━━━ MATERIAL FOR THE TASK
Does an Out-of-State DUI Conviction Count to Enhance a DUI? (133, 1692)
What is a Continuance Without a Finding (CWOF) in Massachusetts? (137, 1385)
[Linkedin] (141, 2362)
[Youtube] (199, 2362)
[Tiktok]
━━━━━━
• [EXERCISE OBJECTIVE]:
Nothing in the entries may be left out; each line is to be output exactly.

• [TASK ANSWER]:
Does an Out-of-State DUI Conviction Count to Enhance a DUI? (133, 1692)
What is a Continuance Without a Finding (CWOF) in Massachusetts? (137, 1385)
[Linkedin] (141, 2362)
[Youtube] (199, 2362)
[Tiktok]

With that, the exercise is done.